熊本地震の発生から1週間以上が経過した。震度6強を観測した熊本県八代市では断水状態が続き、猛暑の中での避難生活を余儀なくされている市民が多数いる。避難所には3900人がピーク時に身を寄せ、40カ所以上の拠点で支援が続けられてきた。
物資の確保が進む一方で、必要な人のもとに届けるための「ラストワンマイル」の問題が浮上している。『ABEMA Prime』では、被災地が抱える支援の課題と、外部からできることについて考えた。
■「毛細血管の部分に物資を行き届かせるのが一番難しい」
熊本・八代市の小野泰輔市長は、現状の最大の課題として断水を挙げつつ、状況が改善し、8月末には解消できる見通しが立ったことに安堵感を示した。物資については「ある程度集まってきてはいるが、避難所の生活が長くなるにつれて、よりきめ細かいニーズへの対応が必要になる。離乳食や各種サイズのおむつ、熱中症対策、栄養状態を考えた食事など、単にパンと水だけではなく、もっと細かいニーズに対応していかなければいけない」と語る。
問題として浮き彫りになっているのは、物資を届ける人手の不足だ。「市職員1100人のうち約3分の1が避難所に張りついている状態であり、自分で取りに来られる人への対応はできるが、高齢で独居の方などには支援が届いていないケースがある」。また、「圧倒的に人手不足だ。ラストワンマイルというところがどうしても一番難しい部分になってくる」と述べる。
この点について、地震発生翌日から被災地に入り支援を続ける災害NGO「結」代表の前原土武氏も、現場での実態として同様の状況を確認している。「高齢者の方々が物資を取りに行けないのは現実だ。一方で、近所の人の分まで持っていって届けるボランティア的な動きをしている住民もいる。避難所に指定されていない集会所のような自主避難所では、川から水を汲んで入れてあげている若者もいる。みんなでカバーし合えば、今の困難を乗り越えられるのではないか」との考えを示した。
■「1カ月後には改善できると思うが、一番必要なのは今の時期」
小野市長は、いわゆる「プッシュ型支援」については「熊本地震の時に自衛隊が大量の物資を最初に送り込み、物量不足をなくすという取り組みが今回もうまくいっている」と評価しつつ、「毛細血管の部分のより細かいところへの物資の届け方、あるいは見守りや健康観察については、まだまだ難しい。手間もかかる」との現状を説明する。

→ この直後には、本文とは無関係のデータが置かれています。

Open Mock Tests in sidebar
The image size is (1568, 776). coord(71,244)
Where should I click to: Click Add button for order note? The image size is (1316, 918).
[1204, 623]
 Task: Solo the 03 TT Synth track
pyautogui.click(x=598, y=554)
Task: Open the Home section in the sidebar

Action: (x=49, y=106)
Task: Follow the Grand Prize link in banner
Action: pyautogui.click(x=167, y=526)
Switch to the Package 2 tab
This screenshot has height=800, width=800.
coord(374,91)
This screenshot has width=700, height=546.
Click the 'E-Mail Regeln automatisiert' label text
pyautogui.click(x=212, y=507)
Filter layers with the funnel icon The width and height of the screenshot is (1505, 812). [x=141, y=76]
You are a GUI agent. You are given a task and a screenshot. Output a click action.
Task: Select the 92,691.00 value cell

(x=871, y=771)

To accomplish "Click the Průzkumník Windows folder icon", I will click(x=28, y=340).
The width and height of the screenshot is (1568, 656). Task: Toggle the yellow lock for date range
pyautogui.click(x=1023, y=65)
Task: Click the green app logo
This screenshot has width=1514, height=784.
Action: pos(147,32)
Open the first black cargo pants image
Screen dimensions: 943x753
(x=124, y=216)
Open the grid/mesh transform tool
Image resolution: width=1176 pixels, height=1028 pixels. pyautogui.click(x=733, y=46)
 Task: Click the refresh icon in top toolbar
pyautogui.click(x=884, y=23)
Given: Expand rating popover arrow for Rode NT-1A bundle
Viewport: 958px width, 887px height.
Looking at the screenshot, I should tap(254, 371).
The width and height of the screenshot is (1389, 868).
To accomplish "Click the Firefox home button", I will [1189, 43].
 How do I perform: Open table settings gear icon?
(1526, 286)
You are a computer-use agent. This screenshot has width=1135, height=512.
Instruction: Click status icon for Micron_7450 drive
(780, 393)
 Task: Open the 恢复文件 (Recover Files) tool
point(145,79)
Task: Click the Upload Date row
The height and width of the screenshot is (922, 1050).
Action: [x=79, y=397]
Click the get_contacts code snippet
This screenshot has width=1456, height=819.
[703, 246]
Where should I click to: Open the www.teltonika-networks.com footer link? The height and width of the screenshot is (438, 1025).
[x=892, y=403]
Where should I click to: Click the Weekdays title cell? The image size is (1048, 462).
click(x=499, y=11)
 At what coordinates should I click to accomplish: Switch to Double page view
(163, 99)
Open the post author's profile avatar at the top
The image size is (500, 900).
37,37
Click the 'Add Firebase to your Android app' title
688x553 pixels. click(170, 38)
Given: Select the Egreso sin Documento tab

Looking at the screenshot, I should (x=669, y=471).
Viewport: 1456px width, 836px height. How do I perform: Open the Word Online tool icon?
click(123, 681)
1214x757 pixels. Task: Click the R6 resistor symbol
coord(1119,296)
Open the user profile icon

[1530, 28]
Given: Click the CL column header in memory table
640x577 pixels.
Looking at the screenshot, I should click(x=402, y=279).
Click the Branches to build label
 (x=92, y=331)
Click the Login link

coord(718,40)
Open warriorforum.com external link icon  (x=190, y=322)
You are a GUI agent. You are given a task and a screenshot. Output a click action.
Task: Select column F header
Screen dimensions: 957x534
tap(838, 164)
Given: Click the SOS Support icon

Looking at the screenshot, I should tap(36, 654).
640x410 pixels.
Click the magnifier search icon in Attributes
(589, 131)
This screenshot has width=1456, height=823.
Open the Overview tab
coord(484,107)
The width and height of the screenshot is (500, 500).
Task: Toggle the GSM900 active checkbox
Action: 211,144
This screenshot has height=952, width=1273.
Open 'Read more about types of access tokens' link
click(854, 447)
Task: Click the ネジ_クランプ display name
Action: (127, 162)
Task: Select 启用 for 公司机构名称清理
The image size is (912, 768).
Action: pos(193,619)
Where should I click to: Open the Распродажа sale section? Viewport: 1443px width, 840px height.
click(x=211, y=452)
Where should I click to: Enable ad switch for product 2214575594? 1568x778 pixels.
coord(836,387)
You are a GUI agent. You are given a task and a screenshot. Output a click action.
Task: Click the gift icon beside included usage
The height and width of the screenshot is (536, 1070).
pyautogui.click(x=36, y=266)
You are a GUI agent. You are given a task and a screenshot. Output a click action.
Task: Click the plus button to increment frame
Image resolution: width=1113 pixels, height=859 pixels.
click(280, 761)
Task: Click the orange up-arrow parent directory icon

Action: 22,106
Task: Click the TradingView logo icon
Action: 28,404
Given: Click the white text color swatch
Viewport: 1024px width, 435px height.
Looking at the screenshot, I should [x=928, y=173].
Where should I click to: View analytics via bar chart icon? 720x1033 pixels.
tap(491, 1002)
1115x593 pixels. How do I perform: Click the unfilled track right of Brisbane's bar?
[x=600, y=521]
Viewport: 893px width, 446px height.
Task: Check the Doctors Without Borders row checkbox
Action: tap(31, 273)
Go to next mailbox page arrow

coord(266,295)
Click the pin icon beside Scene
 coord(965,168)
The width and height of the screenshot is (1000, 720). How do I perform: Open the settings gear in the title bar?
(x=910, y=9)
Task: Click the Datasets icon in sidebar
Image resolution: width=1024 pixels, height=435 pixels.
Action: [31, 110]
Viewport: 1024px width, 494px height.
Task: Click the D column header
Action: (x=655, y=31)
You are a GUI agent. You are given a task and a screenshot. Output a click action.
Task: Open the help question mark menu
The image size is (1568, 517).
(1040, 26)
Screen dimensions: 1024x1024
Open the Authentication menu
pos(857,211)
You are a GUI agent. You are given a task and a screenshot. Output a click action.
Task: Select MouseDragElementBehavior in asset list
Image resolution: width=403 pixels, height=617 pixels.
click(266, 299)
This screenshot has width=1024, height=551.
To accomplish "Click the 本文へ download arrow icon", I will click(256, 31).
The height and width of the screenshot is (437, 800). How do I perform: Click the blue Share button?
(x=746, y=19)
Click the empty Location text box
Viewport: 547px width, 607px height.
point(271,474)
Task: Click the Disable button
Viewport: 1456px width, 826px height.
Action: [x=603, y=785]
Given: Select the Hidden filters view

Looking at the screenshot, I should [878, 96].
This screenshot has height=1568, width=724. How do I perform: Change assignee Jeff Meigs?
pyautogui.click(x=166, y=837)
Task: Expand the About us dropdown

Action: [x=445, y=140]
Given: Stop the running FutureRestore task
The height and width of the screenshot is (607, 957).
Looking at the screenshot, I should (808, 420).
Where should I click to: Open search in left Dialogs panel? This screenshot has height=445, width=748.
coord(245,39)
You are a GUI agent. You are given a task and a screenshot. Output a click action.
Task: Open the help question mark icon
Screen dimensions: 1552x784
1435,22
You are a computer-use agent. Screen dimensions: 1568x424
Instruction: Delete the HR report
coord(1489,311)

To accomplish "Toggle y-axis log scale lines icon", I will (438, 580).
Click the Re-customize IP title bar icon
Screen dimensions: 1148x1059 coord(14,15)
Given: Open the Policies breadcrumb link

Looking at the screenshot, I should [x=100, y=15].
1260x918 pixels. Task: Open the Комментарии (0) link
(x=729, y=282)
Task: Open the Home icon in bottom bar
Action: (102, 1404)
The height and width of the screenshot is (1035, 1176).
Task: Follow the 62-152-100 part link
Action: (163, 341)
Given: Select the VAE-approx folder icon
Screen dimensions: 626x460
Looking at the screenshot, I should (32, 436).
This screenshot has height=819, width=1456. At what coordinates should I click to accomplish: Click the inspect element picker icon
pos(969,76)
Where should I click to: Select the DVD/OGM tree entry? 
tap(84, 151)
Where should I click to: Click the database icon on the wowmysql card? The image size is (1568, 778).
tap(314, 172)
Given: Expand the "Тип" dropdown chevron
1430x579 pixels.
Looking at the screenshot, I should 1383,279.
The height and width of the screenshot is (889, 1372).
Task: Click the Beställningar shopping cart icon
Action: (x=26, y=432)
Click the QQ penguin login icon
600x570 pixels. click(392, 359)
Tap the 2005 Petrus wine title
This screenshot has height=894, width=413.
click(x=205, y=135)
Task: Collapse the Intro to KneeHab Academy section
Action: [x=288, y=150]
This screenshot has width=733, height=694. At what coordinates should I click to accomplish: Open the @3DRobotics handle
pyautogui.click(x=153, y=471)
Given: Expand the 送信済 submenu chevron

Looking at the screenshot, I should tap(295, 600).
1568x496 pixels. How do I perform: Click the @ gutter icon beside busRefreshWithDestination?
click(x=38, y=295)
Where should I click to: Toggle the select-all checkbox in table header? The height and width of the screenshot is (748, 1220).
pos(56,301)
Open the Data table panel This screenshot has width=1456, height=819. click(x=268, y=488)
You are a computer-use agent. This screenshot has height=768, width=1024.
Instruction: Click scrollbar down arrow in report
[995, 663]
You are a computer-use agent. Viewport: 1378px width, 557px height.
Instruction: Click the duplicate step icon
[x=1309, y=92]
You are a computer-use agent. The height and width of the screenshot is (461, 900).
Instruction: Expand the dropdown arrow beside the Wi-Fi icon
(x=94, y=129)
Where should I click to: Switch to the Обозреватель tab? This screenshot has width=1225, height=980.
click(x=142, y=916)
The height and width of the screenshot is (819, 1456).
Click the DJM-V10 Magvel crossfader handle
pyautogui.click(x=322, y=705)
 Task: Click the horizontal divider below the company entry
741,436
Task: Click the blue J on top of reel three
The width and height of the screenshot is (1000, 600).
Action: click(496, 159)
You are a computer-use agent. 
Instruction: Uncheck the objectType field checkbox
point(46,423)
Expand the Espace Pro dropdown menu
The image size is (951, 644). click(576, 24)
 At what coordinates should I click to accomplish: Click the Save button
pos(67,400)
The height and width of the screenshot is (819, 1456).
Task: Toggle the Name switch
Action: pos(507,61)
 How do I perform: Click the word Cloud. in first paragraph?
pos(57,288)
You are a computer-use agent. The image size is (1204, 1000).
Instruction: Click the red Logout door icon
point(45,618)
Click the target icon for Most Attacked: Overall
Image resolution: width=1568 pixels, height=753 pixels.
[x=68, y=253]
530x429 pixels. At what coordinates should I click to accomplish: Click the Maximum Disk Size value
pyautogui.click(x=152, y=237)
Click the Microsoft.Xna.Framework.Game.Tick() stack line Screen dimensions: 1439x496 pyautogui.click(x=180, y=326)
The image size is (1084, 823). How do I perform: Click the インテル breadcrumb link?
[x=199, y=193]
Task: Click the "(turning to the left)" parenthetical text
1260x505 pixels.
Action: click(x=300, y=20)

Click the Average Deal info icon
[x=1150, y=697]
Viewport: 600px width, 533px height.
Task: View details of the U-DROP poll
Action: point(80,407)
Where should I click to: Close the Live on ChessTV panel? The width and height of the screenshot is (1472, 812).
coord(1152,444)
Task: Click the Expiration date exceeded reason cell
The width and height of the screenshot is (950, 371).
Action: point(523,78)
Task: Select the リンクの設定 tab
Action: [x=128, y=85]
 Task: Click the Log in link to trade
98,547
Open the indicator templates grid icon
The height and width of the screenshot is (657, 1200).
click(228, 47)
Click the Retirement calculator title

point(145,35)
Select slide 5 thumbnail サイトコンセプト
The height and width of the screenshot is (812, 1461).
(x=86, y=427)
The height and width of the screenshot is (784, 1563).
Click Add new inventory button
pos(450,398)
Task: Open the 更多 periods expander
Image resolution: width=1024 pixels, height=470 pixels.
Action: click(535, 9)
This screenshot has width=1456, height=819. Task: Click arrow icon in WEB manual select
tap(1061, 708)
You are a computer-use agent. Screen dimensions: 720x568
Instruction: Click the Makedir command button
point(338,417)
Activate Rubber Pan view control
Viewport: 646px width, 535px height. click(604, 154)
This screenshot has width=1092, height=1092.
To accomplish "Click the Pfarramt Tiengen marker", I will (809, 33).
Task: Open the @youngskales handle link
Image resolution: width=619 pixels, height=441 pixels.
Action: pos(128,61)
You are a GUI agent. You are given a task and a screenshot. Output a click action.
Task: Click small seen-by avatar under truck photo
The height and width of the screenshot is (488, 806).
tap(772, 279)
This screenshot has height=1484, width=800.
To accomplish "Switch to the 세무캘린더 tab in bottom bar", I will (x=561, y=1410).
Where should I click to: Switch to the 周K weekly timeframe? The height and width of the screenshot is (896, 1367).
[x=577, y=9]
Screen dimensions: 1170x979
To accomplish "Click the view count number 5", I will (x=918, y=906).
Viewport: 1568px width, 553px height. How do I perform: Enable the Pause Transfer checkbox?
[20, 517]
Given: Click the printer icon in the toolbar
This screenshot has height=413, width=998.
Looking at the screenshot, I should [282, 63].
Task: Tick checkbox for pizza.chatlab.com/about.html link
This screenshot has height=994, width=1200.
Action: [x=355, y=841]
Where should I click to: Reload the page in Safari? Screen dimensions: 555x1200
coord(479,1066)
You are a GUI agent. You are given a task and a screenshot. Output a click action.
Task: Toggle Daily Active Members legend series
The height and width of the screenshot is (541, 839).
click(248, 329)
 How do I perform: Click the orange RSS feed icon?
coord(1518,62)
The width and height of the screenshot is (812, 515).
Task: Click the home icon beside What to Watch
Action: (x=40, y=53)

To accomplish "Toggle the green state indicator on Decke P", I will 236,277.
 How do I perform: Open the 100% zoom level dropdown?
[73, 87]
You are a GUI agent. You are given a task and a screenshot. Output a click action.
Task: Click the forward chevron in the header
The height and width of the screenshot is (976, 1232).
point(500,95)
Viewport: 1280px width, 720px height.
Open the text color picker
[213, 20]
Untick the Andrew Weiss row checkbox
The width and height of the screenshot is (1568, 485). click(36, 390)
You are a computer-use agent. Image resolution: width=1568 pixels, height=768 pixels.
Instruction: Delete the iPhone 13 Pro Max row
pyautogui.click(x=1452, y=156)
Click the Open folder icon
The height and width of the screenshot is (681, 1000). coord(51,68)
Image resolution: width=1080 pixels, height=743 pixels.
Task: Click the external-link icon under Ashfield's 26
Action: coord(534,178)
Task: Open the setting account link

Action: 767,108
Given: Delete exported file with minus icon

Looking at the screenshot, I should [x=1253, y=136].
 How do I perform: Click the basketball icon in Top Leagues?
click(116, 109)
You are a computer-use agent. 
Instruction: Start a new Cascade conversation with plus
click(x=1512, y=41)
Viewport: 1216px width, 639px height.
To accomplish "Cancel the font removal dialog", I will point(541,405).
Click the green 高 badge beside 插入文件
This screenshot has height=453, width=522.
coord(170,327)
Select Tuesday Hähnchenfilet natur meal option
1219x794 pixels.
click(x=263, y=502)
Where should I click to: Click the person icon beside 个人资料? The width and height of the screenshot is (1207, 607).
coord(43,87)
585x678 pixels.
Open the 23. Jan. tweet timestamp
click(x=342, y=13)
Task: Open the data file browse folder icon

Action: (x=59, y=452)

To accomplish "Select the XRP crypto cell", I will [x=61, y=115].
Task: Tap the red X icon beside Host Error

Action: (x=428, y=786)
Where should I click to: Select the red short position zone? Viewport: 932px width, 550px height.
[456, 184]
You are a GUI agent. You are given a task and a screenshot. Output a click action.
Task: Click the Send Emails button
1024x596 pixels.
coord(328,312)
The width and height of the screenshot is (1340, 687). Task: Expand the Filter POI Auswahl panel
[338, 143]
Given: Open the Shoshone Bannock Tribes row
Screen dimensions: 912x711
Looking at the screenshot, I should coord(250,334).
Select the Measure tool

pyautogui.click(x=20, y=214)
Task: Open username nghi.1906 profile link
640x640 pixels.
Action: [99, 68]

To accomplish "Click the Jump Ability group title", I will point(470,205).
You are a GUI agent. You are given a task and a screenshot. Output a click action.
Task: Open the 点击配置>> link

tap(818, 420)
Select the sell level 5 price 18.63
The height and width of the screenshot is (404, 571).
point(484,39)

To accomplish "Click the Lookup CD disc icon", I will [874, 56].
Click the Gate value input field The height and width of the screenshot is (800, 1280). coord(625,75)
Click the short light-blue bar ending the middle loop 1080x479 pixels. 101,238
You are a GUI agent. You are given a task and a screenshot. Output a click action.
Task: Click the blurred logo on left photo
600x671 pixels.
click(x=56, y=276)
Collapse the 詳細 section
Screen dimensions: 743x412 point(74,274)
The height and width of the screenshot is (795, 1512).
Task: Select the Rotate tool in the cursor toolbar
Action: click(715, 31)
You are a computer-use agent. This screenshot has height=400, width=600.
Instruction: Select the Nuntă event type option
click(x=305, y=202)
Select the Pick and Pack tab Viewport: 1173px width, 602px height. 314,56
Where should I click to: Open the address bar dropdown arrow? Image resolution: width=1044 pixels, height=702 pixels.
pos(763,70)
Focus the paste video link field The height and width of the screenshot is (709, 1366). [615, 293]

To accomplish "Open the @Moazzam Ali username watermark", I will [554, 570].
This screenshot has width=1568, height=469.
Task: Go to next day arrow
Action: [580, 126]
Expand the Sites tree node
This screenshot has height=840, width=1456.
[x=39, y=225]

解決策として動いているのが、地域の市政協力委員との連携だ。「これから町内会長とのミーティングを行う予定だ。どういう人が住んでいるかを把握している町内会長が届かない人にアプローチし、我々がその町内会長をサポートするような形で”毛細血管”を作っていくことが大事だ」。あわせて「前原さんのような経験豊かなボランティア団体の皆さんが地域と連携し、元気に動ける若者なども一緒になって支援していくのが一番現実的だ」と話す。
アプリ活用などの技術的な対応についても、東京大学の研究室と連携しツール開発を進めていると明かした。ただし、「年寄りで独居の方はまずアプリを使えないので、結局は誰かがそれを補わなければいけない。ボランティア団体が地域に入り、アプリを使いながらどこにどういうニーズがある人がいるかを把握してやるしかない。おそらく1カ月後ぐらいには改善できると思うが、やはり一番必要なのは今の時期だ」と訴える。
小野市長は、2週間を過ぎた頃から災害関連死が増えてくることを踏まえ、「いかにリスクをちゃんと感知し、適切な手を打てるかが非常に大事だ。あらゆる選択肢を排除せずに少しでもいいものはやろうという姿勢を続けたい」と強調した。